## BLOQUE DE TEXTO

= = =

Desde hace un par de semanas se viene disputando en España la Copa del Mundo de Baloncesto. Una de las sedes, durante la primera fase de la competición, ha sido la ciudad de Sevilla. Como Bilbao, Granada o Las Palmas de Gran Canaria. Encargada a la administración local la promoción interna del evento, en Sevilla se decidió aprobar este cartel. Como ven, resulta la sinécdoque más flagrante con que me he topado en mucho tiempo. En esta ciudad, no obstante, el fenómeno suele ser habitual. Sevilla, ciudad de una extraordinaria complejidad, es, a la vez, la que con más frecuencia ha sufrido un reduccionismo en su representación pública o, digamos, mediática, cultural. Sevilla, al contrario de lo que pueden sugerir sus convencionales apariciones en el telediario (Semana Santa, Feria y japoneses derritiéndose al pie de la Giralda), es un racimo de fragmentos; tan reales unos como los otros, tan verdaderos que, obviamente, constituyen partes entrelazadas y contradictorias (como todo en la vida) de un mismo discurso: el de Sevilla, que no es un todo compacto ni un pack para turoperadores, aunque una de sus partes -miren la imagen- sugiera un todo homogéneo, inalterable al paso del tiempo. Museístico, si cabe.

= = =

## INFORMACIÓN PROPORCIONADA

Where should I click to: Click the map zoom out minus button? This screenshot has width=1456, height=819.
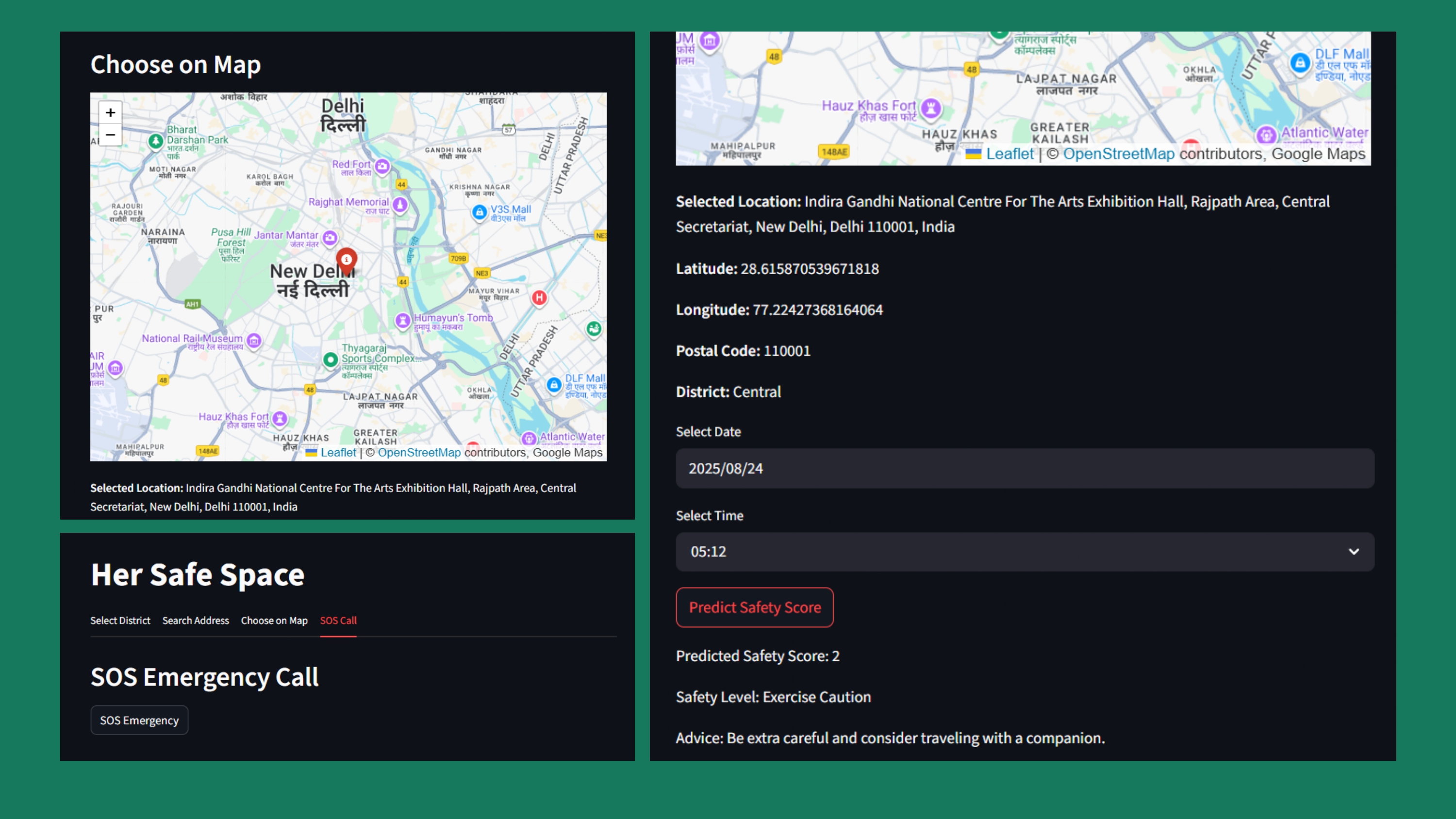point(110,134)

= = =

## OBJETIVO PLANTEADO A
En el texto sobre Sevilla y la Copa del Mundo de Baloncesto, ¿qué otras ciudades se nombran como sedes de la primera fase?
## OBJETIVO PLANTEADO B
Escribe la continuación del texto sobre Sevilla y el cartel de la Copa del Mundo de Baloncesto a partir de su última frase.

## RESPUESTA CORRECTA A
Bilbao, Granada y Las Palmas de Gran Canaria.

## RESPUESTA CORRECTA B
Naturalmente, la delimitación icónica que la publicidad y esta, en concreto, (la de la Copa del Mundo de baloncesto) hace de los territorios, de los lugares, de las personas, de las ideas o de los conceptos -de lo que se quiera- depende del ejecutor. No es el Ayuntamiento de Sevilla, a la vista de este cartel, el San Cristóbal que hará cruzar la ciudad ese río de Irving, Bécquer y los románticos del XIX; el caudal infracultural, siempre tan desbordado, para el que casi nunca hay sequías ni una draga que lo amanse, de la aldea del toro, el vino, el gitano, los farolillos y el bajopalio.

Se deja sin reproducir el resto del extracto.